Your answer should hold exactly the lines from the line containing "[Bridge 23.7 –" through the end of the entries that follow.

(Dataset excerpts)
=== Section Start ===
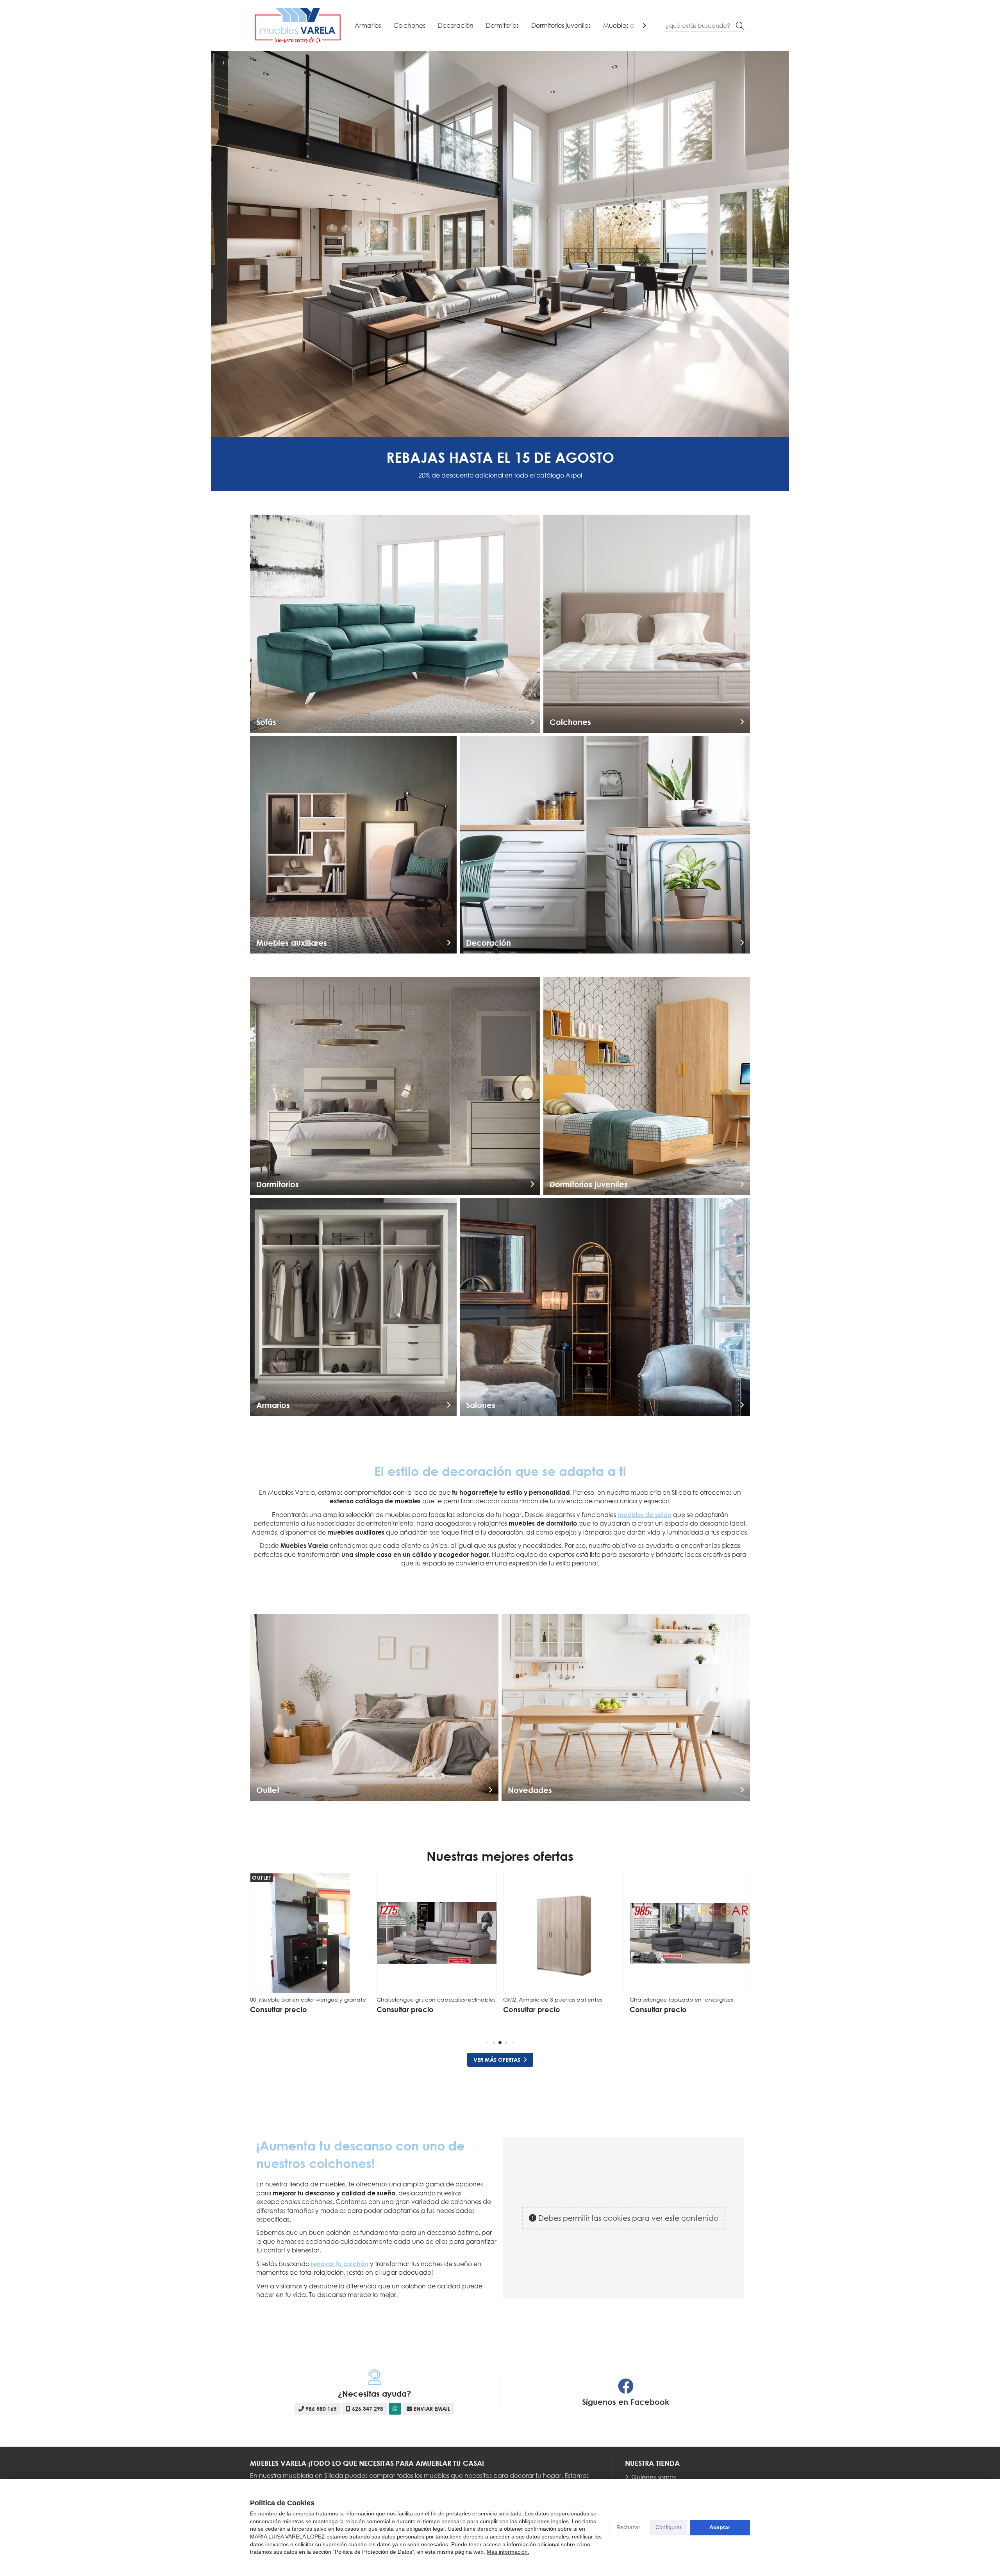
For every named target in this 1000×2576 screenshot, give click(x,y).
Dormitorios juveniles (561, 25)
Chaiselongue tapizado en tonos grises (554, 1999)
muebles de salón (644, 1515)
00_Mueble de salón (657, 1999)
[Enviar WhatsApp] (394, 2408)
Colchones (409, 25)
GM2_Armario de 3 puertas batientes (426, 1999)
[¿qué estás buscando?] (704, 25)
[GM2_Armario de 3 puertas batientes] (436, 1933)
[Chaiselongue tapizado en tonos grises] (563, 1933)
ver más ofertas (496, 2059)
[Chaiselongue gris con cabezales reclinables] (310, 1933)
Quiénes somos (653, 2477)
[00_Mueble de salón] (690, 1933)
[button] (487, 2042)
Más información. (508, 2552)
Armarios (368, 25)
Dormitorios (502, 25)
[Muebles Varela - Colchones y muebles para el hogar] (298, 25)
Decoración (455, 25)
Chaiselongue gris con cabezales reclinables (309, 1999)
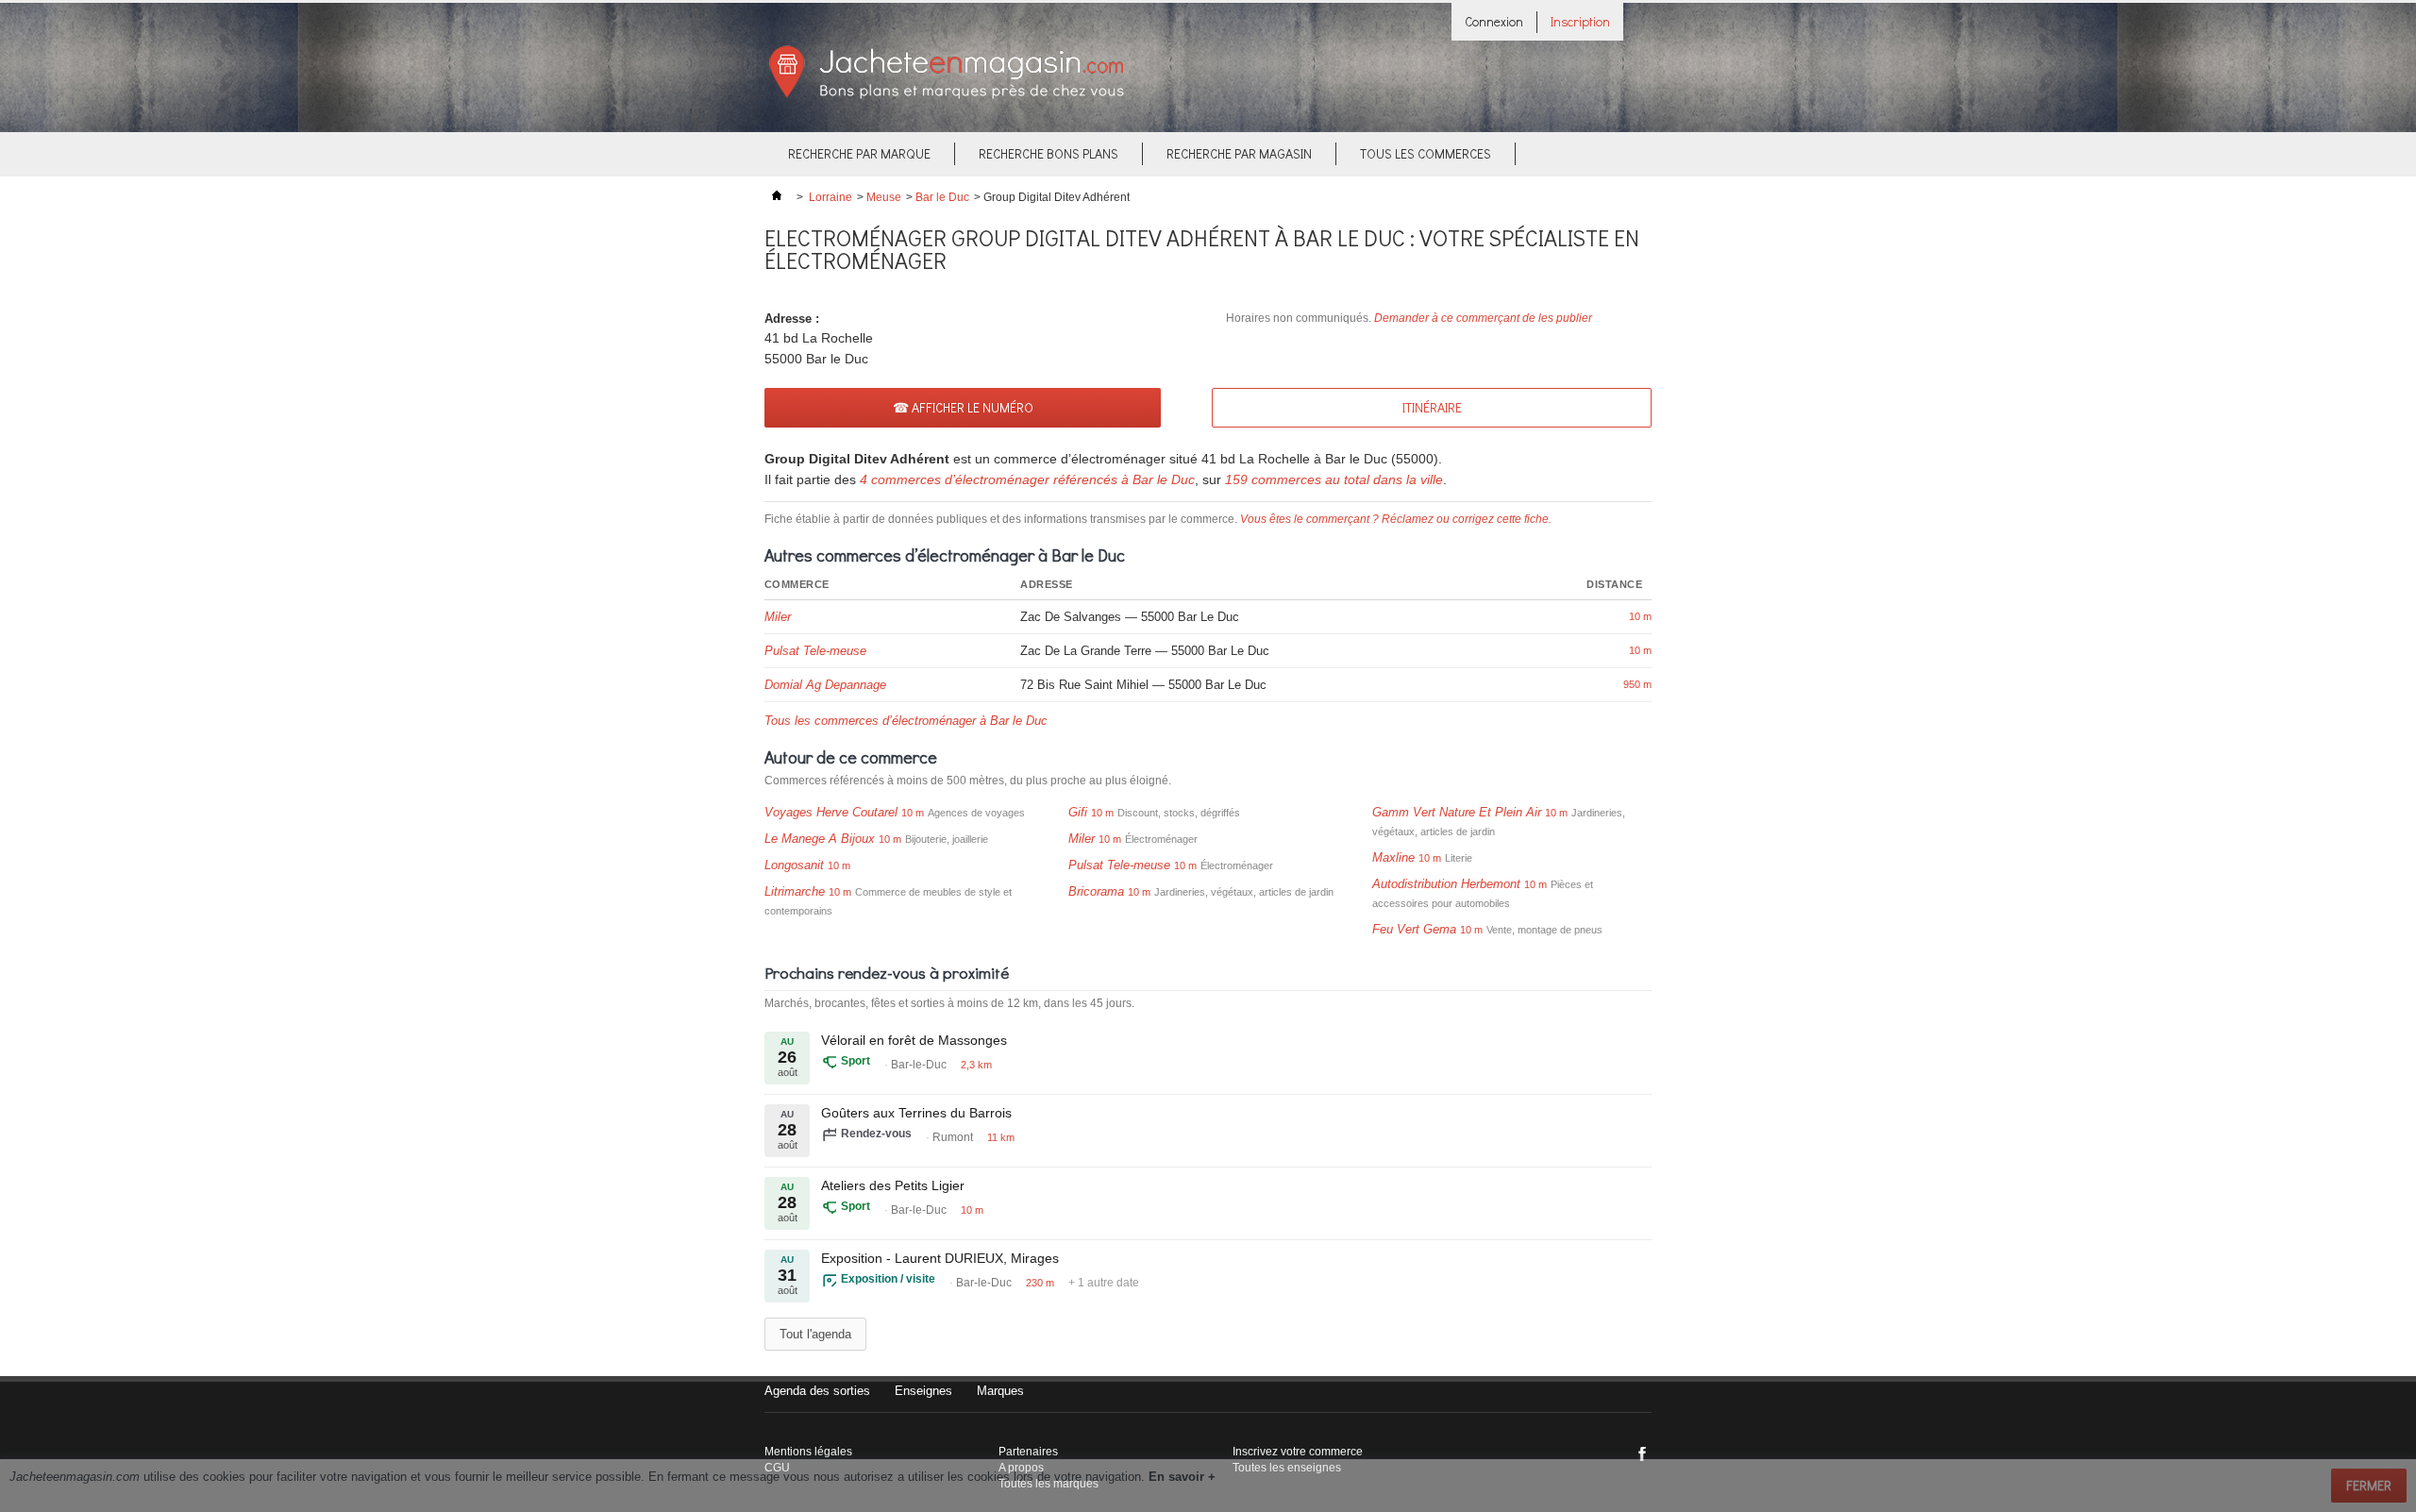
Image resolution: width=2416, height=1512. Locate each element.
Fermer (2368, 1485)
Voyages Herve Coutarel (831, 812)
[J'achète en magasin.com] (946, 96)
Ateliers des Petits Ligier (893, 1185)
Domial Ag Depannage (825, 685)
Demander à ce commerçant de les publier (1483, 318)
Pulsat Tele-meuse (815, 651)
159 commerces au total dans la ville (1334, 479)
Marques (1000, 1391)
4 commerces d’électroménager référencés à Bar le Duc (1027, 479)
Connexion (1494, 21)
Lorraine (830, 197)
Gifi (1077, 812)
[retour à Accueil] (776, 197)
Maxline (1393, 857)
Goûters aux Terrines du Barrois (916, 1112)
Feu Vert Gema (1414, 929)
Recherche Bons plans (1048, 153)
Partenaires (1028, 1451)
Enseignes (923, 1391)
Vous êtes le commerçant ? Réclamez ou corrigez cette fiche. (1396, 519)
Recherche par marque (859, 153)
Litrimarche (794, 891)
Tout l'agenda (815, 1334)
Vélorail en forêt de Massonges (914, 1040)
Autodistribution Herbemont (1446, 884)
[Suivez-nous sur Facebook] (1642, 1453)
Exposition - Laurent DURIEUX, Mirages (940, 1258)
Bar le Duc (942, 197)
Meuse (883, 197)
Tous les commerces (1425, 153)
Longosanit (794, 865)
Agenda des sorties (817, 1391)
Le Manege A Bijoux (819, 839)
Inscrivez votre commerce (1298, 1451)
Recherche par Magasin (1239, 153)
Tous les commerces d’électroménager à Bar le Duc (906, 721)
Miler (777, 617)
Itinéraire (1432, 407)
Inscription (1580, 21)
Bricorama (1096, 891)
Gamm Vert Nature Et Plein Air (1456, 812)
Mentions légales (808, 1451)
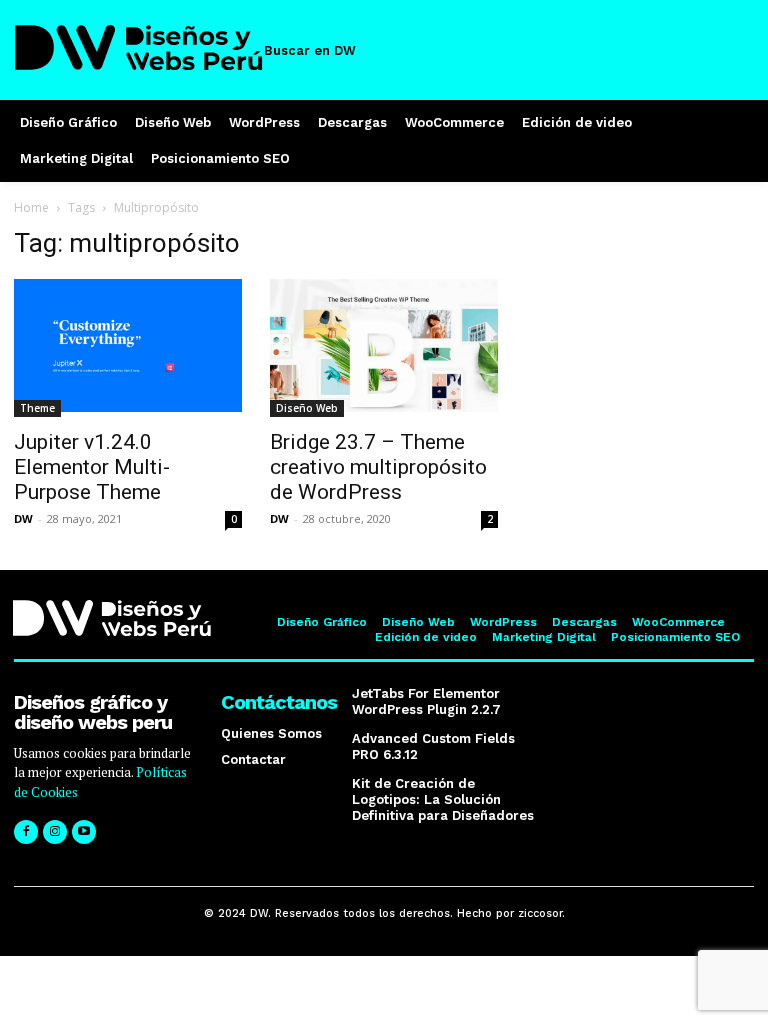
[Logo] (139, 47)
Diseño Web (307, 408)
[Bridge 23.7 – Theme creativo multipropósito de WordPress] (384, 348)
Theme (37, 408)
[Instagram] (55, 832)
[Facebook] (26, 832)
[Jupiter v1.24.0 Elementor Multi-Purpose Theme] (128, 348)
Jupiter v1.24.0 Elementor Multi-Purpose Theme (92, 467)
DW (23, 518)
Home (31, 207)
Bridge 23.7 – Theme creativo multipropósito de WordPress (378, 467)
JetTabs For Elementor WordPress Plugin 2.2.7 (426, 701)
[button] (322, 50)
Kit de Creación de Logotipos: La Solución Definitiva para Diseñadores (443, 799)
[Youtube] (84, 832)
=== Section End ===
• Written response
[Bridge 23.7 – Theme creativo multipropósito de WordPress] (384, 348)
Theme (37, 408)
[Instagram] (55, 832)
[Facebook] (26, 832)
[Jupiter v1.24.0 Elementor Multi-Purpose Theme] (128, 348)
Jupiter v1.24.0 Elementor Multi-Purpose Theme (92, 467)
DW (23, 518)
Home (31, 207)
Bridge 23.7 – Theme creativo multipropósito de WordPress (378, 467)
JetTabs For Elementor WordPress Plugin 2.2.7 (426, 701)
[button] (322, 50)
Kit de Creación de Logotipos: La Solución Definitiva para Diseñadores (443, 799)
[Youtube] (84, 832)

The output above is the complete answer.